Optional Opinion: Why Does Nintendo Keep Companies In Business?

If we go into a retail store and look at the game section, we see an overabundance of hit titles for Playstation and Xbox. Top tier quality and Game Of The Year IP’s lay about in those two sections. When we get to the Nintendo section though, it’s very sparce. A lot of marvelous line of indies, first party, and third party completely low in quantity. At first, that may seem worrisome but in actuality, it’s better than you think.

If we go back to the Nintendo Entertainment System, there were policies in place for games to be on that system. Limited games from companies, Nintendo Seal of Approval, and other rules hindered some releases. Konami for example, had to form Ultra so games like Metal Gear, TMNT and TMNT II: The Arcade Game, could be release with games like Contra, Blades Of Steel, and other Konami games that had the silver backgrounds. When Super Nintendo came along, a lot of rules were removed and getting games on the system was easier. This made a lot of companies accumulate a lot of revenue with massive sales, keeping a lot of them afloat.

Once N64 and Gamecube came along, the gaming industry was shifting and third party ran to Sony and Microsoft. With all these changes, players and consumers didn’t stay connected to Nintendo and Xbox and Playstation became the face of gaming. It also became one of the reason for a lot of closures and loss of revenue.

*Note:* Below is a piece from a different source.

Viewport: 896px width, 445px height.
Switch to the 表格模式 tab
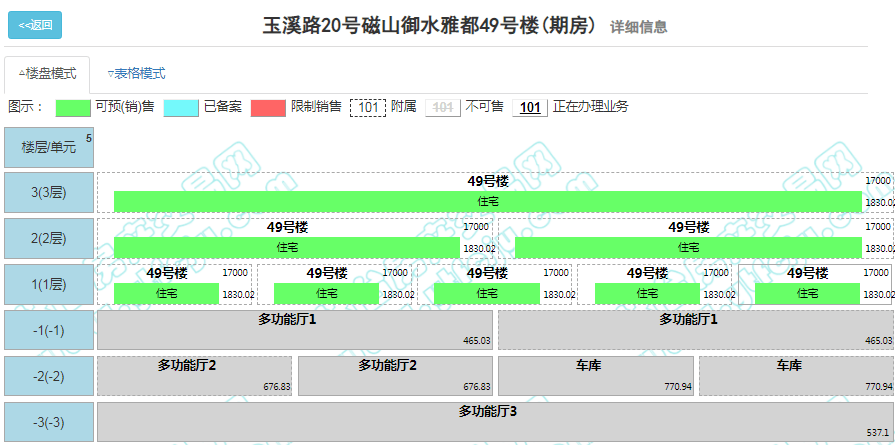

During the PS3 and 360 years, if a title didn’t sell a certain million in sales, there was the possibility to close down. One game could make 100 or more employers lose their job. Even if the game was well receive among reviewers, the sales are all that matters. Having the best tech and graphics doesn’t always guarantee enormous sales.

Nintendo on the other hand is a different road. One game that kind of start it all was Cooking Mama. Yes, that Cooking Mama on Nintendo DS from 2006. Cooking Mama actually kept Majesco Entertainment, it’s publishing company, in business. With it being priced at 19.99 and selling 4 million copies in total, it was a stepping stone for companies to make profit.

Even with Wii and Nintendo 3DS, companies like Square Enix, Capcom, Sega, XSeed, and others, were putting titles, and yes some was sholveware, that was selling surprising well than the big budget IP’s. It was odd. Why was this happening?

Yes, even with Wii U, there was another shift that happen. The world of indies. Of course, 360 paved the way for it but who would’ve known that it took Nintendo to turn things around. As more indies and kickstarter titles started to take form on Nintendo’s platform, Microsoft and Sony was drifting away from them. It was about the cinematic and interactive experience than skill and fun. The ideas that were obscure but if developed right, would become a hit title.

In it’s 3rd year of availability, Nintendo Switch has a long list of titles that has kept many companies in business. There’s less closures happening and titles like Dead Cells, Astral Chain, Golf Stories, Octopath Traveler, and other games have had their own success stories. The games I mention can go toe to toe with games like Gears Of War, Demon Souls, and other high profile franchises.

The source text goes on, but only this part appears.